Heute Nacht habe ich mich an meinen ersten Besuch in der
Türkei Anfang der siebziger Jahre erinnert. Wie jung war ich und wie naiv. In Van
(wie kommt man nur auf so ne Idee, da mit nem VW Bus hinzureisen? Jung,
unbekümmert, neugierig) hatten wir einen freundlichen älteren Herren, dem ein
kleines Ladengeschäft gehörte, in dem wir einkaufen wollten, kennen gelernt und
gingen dort öfters hin um plaudernd einen Tee zu trinken. Eines Abends waren
viele aufgeregte Leute und große Autos vor dem Geschäft und als ich mich nach
vorne durchgekämpft hatte, sah ich, wie martialisch aussehende Typen meinen
Bekannten mit Gewalt zu einem Transporter schleppten. Er blutete am Kopf und
konnte kaum laufen. Ich war so empört, so entsetzt, dass ich auf sie zu rannte
und wissen wollte, was denn los sei und verlangte, dass sie gefälligst stehen
bleiben und mit mir reden sollten. Ich bekam nen Schlag ins Gesicht, und, passt
auf, ich schlug reflexartig zurück und schrie dabei wohl, dass sie mit mir so
nicht umgehen könnten, denn ich sei Deutsche und solche Auftritte seien ja wohl der Hammer an
Unrecht. *andenkoppklatschend. Boah, war ich kindisch damals. Nachdem ich noch
ein paar Schläge abbekommen hatte und mich immer weiter in meine Empörung
hinein steigerte, zogen mich mehrere Frauen einfach weg und eine hielt mir schlicht
den Mund zu. Ich denke, ich hatte Glück damals. Unseren Bekannten haben wir
nicht wieder gesehen.

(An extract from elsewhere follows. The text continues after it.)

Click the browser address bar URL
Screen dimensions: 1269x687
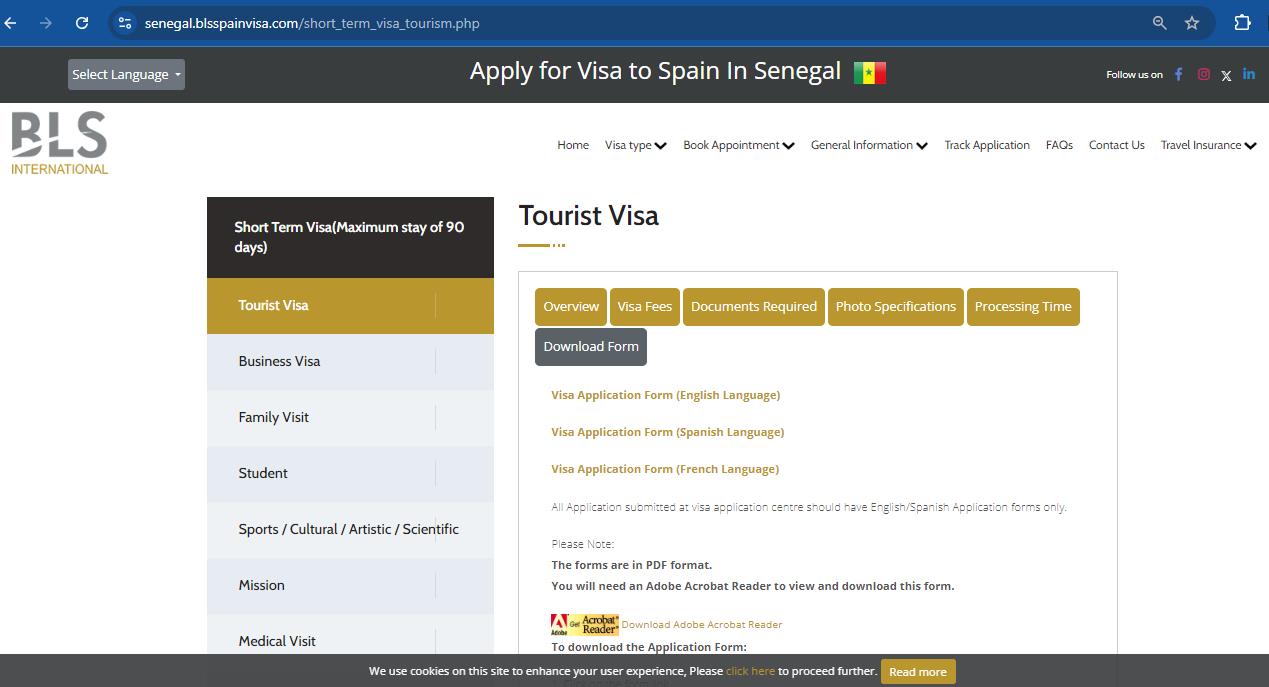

Meine kindliche Empörung ist seitdem jedoch nie verebbt, Strategie
und Taktik im Umgang mit solchen Situationen haben sich allerdings danach sehr schnell
verfeinert. Das war ganz tief in meinem Gedächtnis vergraben, die Geschehnisse
in der Türkei von letzter Nacht haben es wohl hoch gespült und jetzt treiben die
Bilder mich um und vermischen sich mit den Bildern aus Istanbul. Dabei wird mir
wieder einmal klar: Es ist mir egal, wer da gerade an der Macht ist, welcher „Seite“
da jemand angehört. Wer da meint die Wahrheit gerade für sich gepachtet zu
haben. So geht Mensch mit Menschen nicht um. Es ist Unrecht, schlicht und
einfach nur Unrecht. Damals wie heute. Hier wie dort und dort und dort.
"Es gibt ein
Schweigen, das lügt."
Es gibt keine akzeptablen Gründen mehr da nicht
eindeutige Position zu beziehen. Für niemanden. Ich verlange von meinen
politischen "Vertretern", dass sie endlich klar, öffentlich und
eindeutig Position beziehen. Welche auch immer das nun sei.